Norman Tebbit on your bike for ragwort research!

Lord Norman Tebbit of Chingford is a well-known British politician . He was a minister in Margaret Thatcher's government. He is infamously outspoken, not just for implying that the unemployed should get on their bikes and look for work. This outspokenness has led to a fair share of bad press. The satirical puppet show Spitting Image portrayed him as a violent, leather-clad bovver boy and some press wag gave him the  nickname,"The Chingford Strangler," which stuck.

Given his career as a minister and the bad press he has had you would then think that he would know to do his research before he asks questions of ministers, but he evidently hasn't learnt this lesson.

He asked this question in the House of Lords a short while ago.

To ask Her Majesty’s Government whether there are any control orders made under the Ragwort Control Act 2003 currently in force; and whether there are any plans to make any such control orders.
As the reply he got showed there are no control orders that can be made under the Ragwort Control Act 2003 This is something he would have known if he had done the slightest amount of research before asking the question. There are several copies of the act concerned available on-line.

I should make clear at this point that all though ragwort can be poisonous. Most of the stuff you read, which Norman Tebbit doesn't seem to have checked out, is based on stuff that has been made up
They evidence clearly shows that ragwort isn't really much of a problem at all.

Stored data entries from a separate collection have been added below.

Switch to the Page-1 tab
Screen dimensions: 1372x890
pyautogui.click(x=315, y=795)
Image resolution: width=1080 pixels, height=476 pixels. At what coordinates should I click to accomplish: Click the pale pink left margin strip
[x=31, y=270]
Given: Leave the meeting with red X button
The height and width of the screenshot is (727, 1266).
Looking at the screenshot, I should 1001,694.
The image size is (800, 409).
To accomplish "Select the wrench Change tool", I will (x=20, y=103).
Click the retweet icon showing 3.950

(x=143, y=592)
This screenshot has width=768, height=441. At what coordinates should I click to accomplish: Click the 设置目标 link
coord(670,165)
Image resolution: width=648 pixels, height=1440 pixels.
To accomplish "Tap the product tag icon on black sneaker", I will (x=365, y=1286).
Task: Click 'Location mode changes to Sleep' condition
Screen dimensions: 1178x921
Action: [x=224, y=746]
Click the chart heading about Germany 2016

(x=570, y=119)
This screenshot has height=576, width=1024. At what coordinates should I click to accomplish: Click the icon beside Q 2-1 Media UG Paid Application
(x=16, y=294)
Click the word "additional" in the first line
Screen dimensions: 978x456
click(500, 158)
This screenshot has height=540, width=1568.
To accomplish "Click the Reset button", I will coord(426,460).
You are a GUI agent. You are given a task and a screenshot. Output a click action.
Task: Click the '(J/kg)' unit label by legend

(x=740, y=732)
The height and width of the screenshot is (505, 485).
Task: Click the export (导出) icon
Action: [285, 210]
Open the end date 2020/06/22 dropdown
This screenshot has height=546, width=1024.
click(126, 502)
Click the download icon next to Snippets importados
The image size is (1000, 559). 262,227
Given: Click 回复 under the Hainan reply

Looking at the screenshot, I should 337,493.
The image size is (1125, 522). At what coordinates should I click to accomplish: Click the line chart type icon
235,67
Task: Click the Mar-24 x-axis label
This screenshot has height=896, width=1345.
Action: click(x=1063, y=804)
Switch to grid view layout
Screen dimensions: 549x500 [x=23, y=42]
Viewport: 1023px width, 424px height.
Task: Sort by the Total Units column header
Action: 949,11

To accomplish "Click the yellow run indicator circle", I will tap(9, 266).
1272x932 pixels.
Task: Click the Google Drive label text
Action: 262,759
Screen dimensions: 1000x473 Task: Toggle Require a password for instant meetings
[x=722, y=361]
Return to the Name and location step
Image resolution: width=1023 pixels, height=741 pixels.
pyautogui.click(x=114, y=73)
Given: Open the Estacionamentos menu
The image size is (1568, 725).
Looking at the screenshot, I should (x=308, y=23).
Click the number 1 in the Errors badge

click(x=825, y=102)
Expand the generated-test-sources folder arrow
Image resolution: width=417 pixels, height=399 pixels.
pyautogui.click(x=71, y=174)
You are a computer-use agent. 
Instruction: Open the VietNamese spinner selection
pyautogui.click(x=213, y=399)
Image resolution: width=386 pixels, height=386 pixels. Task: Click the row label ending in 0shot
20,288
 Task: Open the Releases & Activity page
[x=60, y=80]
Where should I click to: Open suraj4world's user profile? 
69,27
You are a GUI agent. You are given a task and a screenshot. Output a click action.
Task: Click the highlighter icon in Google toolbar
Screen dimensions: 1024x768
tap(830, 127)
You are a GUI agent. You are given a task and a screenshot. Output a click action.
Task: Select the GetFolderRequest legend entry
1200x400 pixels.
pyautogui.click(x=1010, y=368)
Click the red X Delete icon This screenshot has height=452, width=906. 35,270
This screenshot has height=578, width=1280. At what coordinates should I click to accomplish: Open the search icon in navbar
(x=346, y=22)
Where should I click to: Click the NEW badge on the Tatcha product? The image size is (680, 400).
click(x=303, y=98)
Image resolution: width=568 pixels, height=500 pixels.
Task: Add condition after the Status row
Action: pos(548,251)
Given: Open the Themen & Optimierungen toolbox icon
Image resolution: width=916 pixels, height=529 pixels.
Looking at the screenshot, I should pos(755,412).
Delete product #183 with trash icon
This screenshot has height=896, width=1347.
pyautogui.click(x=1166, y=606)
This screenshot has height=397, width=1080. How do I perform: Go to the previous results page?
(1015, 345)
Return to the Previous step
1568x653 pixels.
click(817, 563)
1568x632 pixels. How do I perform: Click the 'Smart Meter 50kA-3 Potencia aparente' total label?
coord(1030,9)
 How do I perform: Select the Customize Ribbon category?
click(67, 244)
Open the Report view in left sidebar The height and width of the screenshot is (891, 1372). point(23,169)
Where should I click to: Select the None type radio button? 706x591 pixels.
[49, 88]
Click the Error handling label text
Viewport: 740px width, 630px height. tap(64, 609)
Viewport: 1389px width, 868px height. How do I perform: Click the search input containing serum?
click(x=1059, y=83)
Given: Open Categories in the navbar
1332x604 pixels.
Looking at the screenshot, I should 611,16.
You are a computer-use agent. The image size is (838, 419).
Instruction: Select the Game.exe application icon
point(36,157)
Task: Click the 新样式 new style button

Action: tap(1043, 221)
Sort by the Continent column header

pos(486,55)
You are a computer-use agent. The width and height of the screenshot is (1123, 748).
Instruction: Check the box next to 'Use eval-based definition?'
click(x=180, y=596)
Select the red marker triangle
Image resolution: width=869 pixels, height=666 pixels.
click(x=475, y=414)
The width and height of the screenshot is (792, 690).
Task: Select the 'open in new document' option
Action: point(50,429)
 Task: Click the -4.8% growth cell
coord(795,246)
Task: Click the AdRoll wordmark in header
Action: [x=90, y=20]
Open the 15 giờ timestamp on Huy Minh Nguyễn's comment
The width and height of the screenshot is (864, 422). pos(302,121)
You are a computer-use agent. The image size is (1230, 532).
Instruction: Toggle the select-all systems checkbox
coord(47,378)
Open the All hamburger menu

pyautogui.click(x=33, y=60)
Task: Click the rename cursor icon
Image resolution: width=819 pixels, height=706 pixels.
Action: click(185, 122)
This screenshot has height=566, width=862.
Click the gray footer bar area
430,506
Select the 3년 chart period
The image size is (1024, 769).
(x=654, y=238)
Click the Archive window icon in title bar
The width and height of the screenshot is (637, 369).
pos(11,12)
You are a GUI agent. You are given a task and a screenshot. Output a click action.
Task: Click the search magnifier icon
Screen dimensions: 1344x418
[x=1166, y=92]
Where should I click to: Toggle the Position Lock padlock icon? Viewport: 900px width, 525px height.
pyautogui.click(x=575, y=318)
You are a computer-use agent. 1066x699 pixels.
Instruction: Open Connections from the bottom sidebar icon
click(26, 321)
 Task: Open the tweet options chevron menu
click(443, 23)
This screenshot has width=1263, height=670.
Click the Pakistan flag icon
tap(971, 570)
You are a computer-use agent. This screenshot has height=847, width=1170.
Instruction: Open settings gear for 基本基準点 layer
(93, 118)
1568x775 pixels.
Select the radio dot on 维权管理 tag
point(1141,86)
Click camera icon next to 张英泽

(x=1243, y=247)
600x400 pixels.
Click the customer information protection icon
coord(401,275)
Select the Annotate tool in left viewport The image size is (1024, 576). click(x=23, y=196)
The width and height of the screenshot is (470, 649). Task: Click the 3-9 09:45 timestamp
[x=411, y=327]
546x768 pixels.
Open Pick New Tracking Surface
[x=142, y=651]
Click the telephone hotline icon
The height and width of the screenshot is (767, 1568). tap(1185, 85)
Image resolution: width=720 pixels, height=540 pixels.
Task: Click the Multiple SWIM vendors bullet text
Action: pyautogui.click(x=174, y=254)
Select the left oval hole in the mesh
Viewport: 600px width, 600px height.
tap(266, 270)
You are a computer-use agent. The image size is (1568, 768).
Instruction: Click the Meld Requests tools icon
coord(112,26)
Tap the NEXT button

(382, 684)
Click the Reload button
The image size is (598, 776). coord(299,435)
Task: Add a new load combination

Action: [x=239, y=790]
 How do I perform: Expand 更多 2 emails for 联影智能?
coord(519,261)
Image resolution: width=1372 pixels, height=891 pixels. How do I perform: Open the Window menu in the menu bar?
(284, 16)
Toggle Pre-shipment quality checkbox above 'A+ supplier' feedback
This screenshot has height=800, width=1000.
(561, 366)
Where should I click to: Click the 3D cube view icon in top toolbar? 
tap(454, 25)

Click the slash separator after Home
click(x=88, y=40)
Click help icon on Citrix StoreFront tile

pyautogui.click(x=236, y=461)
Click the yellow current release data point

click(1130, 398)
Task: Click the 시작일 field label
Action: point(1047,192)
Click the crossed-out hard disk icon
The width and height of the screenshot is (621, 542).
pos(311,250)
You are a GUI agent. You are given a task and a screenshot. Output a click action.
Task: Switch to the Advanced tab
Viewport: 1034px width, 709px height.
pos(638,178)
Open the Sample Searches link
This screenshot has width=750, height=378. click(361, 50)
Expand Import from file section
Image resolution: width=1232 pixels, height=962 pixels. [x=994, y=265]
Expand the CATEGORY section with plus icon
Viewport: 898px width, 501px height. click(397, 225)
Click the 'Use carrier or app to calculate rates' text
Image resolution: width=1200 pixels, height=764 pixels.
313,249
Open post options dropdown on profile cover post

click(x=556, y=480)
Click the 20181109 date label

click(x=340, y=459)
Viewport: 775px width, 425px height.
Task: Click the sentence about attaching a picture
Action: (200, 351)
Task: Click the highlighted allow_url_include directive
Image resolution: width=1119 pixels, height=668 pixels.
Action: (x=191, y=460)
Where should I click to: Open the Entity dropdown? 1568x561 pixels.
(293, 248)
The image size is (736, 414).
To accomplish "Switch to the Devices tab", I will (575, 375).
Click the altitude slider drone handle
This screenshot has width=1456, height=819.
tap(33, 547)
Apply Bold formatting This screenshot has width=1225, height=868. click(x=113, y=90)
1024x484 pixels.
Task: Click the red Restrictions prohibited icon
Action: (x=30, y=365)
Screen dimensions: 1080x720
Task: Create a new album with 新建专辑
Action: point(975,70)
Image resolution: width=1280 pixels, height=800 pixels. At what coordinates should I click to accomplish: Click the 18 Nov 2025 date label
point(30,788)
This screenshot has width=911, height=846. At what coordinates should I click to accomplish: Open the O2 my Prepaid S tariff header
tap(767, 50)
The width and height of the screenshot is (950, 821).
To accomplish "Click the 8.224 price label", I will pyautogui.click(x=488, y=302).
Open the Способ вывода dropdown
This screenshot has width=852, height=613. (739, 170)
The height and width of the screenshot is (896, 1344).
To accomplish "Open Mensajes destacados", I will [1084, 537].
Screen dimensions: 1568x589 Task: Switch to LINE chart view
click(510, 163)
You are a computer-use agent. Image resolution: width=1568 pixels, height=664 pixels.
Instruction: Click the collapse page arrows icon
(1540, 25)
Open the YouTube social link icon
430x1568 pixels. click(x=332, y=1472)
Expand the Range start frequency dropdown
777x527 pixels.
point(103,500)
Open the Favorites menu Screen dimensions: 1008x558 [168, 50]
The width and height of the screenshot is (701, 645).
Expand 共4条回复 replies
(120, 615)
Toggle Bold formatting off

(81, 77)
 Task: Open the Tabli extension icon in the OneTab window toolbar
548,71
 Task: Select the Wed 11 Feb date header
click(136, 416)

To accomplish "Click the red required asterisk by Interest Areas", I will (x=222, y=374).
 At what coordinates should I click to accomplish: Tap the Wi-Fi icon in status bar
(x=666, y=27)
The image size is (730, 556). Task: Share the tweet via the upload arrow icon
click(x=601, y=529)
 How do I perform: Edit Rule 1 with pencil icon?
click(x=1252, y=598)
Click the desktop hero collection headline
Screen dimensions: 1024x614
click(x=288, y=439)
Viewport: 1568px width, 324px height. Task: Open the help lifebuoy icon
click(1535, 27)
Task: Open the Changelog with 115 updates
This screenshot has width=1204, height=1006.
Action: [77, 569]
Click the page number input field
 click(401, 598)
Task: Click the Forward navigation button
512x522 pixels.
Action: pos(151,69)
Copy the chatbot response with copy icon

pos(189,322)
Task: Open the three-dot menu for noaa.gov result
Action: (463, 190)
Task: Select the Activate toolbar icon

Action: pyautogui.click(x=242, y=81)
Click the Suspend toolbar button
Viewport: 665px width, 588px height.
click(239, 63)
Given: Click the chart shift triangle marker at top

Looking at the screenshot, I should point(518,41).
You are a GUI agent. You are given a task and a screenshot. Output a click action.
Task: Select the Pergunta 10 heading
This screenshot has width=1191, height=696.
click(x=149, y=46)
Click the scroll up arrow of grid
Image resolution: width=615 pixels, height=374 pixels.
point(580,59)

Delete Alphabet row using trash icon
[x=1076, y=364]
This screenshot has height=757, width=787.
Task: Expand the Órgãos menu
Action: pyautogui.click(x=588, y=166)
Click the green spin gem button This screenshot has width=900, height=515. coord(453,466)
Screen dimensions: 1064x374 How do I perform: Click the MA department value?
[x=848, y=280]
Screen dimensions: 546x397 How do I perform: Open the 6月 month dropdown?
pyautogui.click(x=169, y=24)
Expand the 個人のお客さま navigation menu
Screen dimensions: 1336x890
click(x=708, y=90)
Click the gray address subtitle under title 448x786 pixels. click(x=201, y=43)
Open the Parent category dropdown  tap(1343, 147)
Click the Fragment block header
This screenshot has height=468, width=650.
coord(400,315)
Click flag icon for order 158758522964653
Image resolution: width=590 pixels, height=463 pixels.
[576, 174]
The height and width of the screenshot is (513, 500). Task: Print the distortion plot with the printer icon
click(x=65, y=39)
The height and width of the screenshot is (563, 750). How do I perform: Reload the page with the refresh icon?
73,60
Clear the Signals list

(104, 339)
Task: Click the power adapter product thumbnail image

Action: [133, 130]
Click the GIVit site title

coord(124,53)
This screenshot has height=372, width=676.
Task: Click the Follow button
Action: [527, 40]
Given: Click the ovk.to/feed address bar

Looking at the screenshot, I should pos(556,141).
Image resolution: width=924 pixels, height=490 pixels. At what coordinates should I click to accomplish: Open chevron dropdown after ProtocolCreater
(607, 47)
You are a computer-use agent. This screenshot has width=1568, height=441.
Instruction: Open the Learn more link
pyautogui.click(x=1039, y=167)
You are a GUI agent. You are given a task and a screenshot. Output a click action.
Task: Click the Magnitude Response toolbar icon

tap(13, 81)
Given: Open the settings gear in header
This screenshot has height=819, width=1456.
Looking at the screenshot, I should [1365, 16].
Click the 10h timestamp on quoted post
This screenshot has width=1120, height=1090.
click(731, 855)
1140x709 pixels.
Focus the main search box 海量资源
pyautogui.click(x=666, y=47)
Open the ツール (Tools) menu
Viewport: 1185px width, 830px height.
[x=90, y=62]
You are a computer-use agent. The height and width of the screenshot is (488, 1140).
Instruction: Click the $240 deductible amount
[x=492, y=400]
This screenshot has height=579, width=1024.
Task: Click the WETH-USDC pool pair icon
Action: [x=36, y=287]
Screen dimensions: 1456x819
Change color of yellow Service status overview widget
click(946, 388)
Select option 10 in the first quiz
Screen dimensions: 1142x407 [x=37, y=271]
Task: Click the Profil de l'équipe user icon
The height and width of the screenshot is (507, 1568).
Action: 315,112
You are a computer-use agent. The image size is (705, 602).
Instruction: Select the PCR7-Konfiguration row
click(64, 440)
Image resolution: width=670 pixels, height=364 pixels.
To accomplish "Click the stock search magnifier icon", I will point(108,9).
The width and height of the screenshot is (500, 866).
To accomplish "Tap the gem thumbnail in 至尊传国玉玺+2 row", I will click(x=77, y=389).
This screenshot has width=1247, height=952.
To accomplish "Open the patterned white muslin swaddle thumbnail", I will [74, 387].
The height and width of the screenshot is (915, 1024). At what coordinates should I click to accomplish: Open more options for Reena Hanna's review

It is not the first time that Tebbit's stance on ragwort has come to my notice.
Robin Page, who is notorious for writing balderdash about ragwort like in his book Messages From a Disappearing Countryside, quoted him in an article in the Daily Telegraph.

Like me, his Lordship is horrified at the amount of ragwort growing free along our roadside verges, and believes that the Government should take action. His solution is that landowners should receive large fines – £500 or 500 pounds of pulled ragwort; that would solve the problem almost overnight.
Well my message to Lord Norman Tebbit is this. Ragwort isn't the problem you think it is. Please get on your bike and do some research before you form your opinions.